Pagar pela liberdadeCabrales não conseguiu situar o local onde, por fim, abraçou a esposa na quarta-feira passada, mas lá estava ela, acompanhada de um de seus dois "anjos anônimos", párocos da região que a ajudaram a negociar a libertação do marido com o grupo rebelde.
"Tinham dito que um membro da minha família estava chegando, mas não sabia que era Meliza. Foi muito corajosa", revelou, com um sorriso que apertou seus olhos, inclusive o direito, onde tem uma prótese desde os 15 anos.
"Cheirava muito mal. Me perguntaram, 'você não vai se trocar? Nós te trouxemos roupa nova. Eu disse a eles que não (...) Agarrei minha roupa velha (...), ficou enorme", exclamou, mostrando o corpo, 24 quilos mais magro.
Cabrales soube agora que sua mulher, Meliza Castro, se reuniu cinco vezes com um comandante do ELN que, escoltado por uma dúzia de homens armados, oferecia suco e almoço, enquanto exigia milhões pela libertação do seu marido.
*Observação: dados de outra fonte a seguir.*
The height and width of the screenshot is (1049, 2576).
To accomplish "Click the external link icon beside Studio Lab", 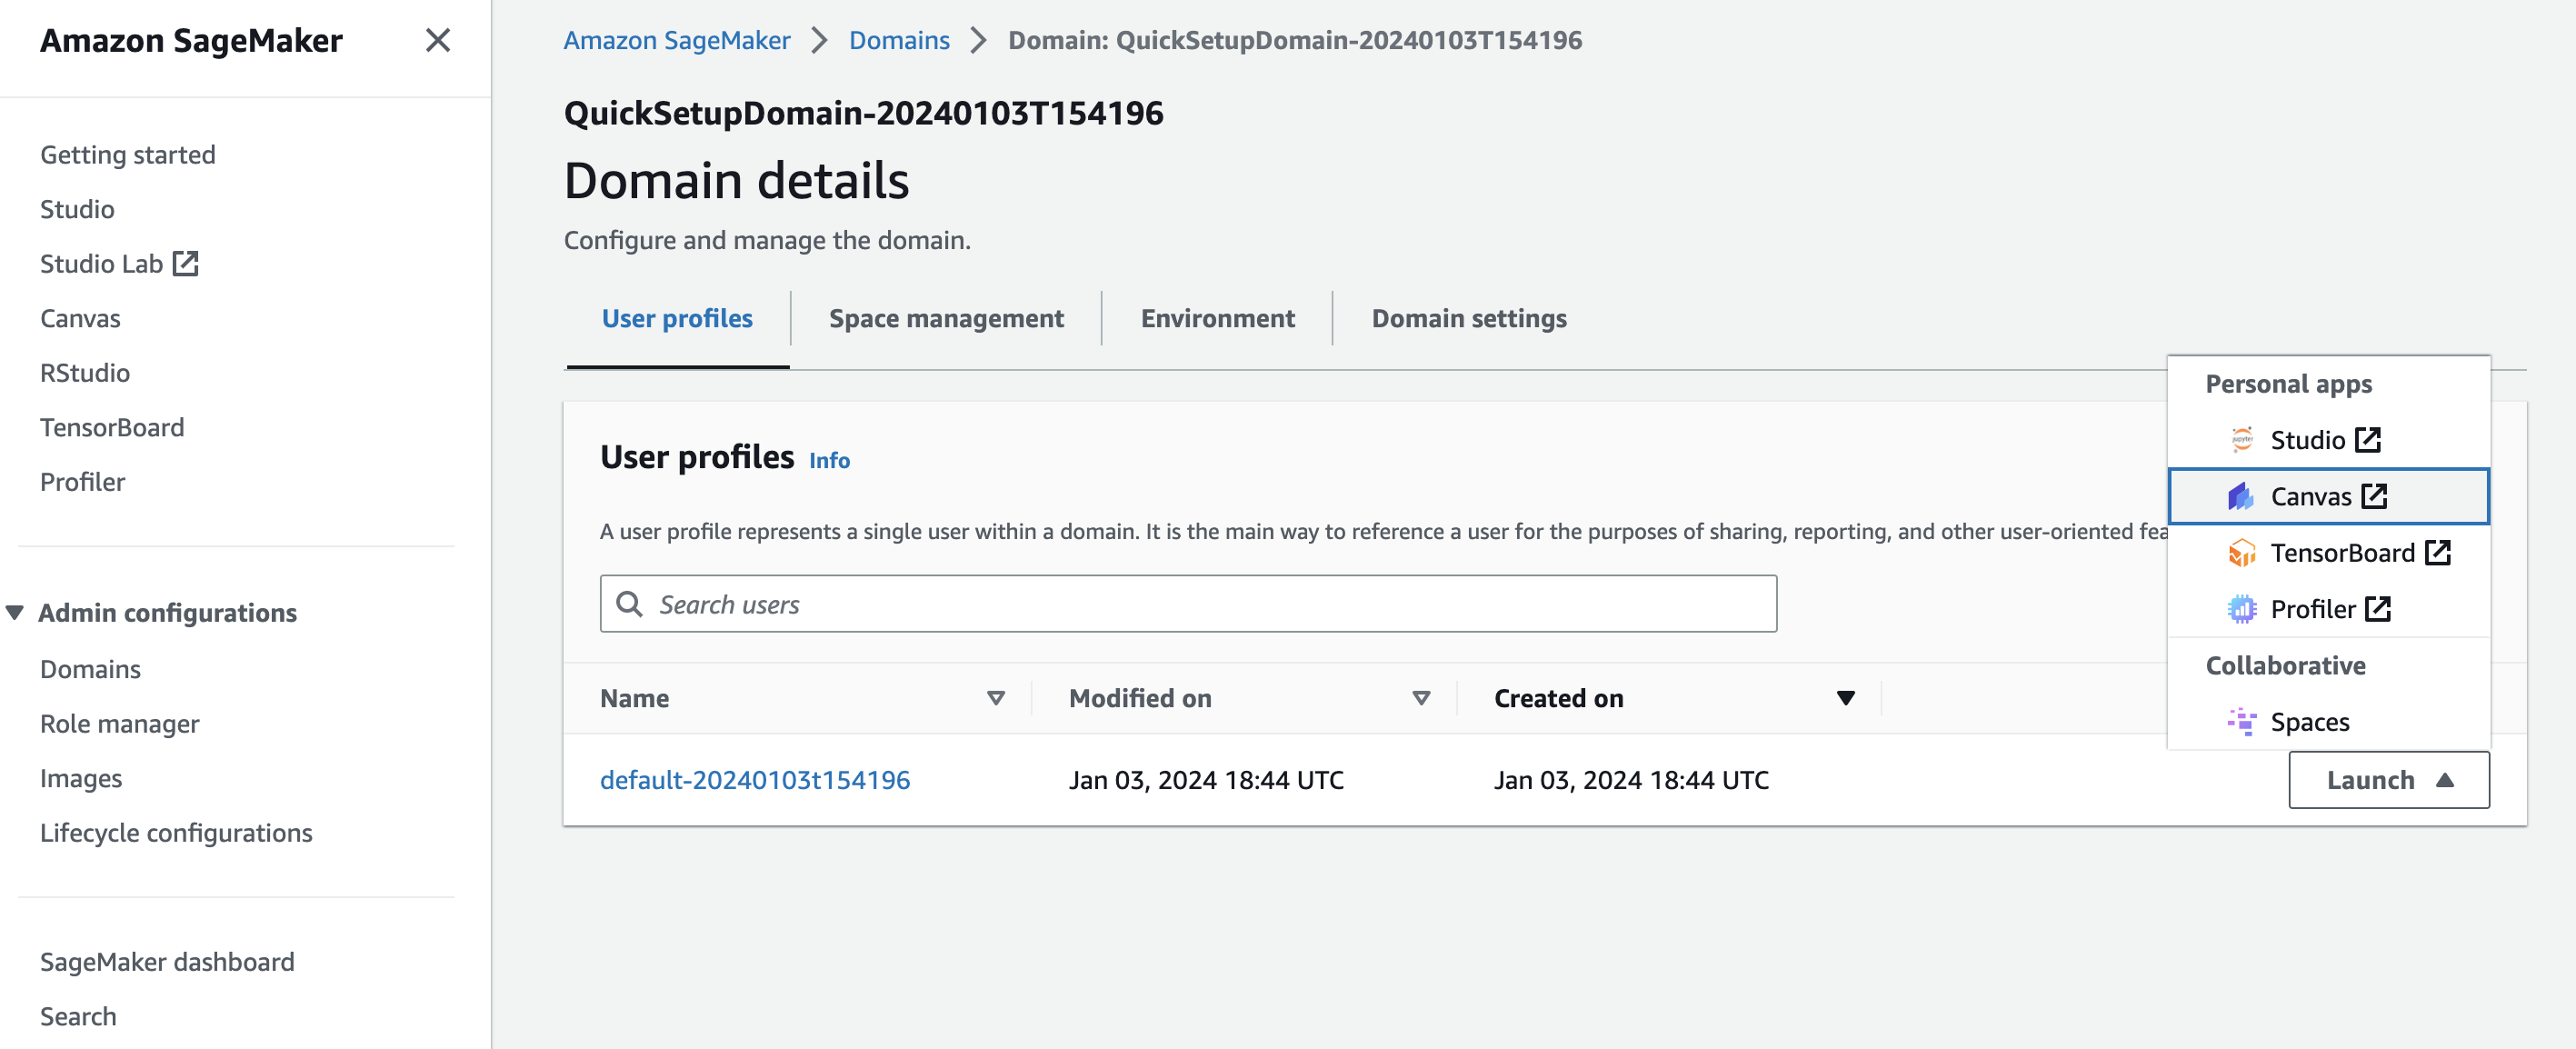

"No último encontro, a quantia diminuiu. Pediam 4 bilhões (de pesos, 1,3 milhão de dólares), algo impagável para uma família como nós, mas a princípio chegaram a nos pedir 10 bilhões (de pesos, 3,3 milhões de dólares)", lembrou a mulher de Cabrales, sem revelar quanto acabou pagando finalmente.
"Se você me pergunta se este foi um gesto político de parte do ELN, eu tenho minhas reservas porque embora possa ser um gesto, pois finalmente estou fora, houve um componente econômico", disse Cabrales, para quem "sem sombra de dúvidas" a pressão do governo ajudou a baixar o montante e na terça-feira as autoridades disseram ter insistido em que a entrega não fosse mediada por dinheiro.
O funcionário contou que sua família inclusive ficou devendo uma parte aos rebeldes. "Não entenda como uma ameaça, mas nos desagradaria muito que o senhor não viesse dar as caras", disse ter ouvido. "Por isso também vim para Bogotá", acrescentou.
E porque na capital há condições melhores para superar as feridas que as correntes lhe deixaram. "Você pode ficar amarrado a uma árvore ou a uma cama, mas acorrentado é acorrentado", afirmou, tocando a cabeça como se dissesse que a dor ficou ali.
"Não sei o que vai ser da minha vida a partir de agora", suspirou.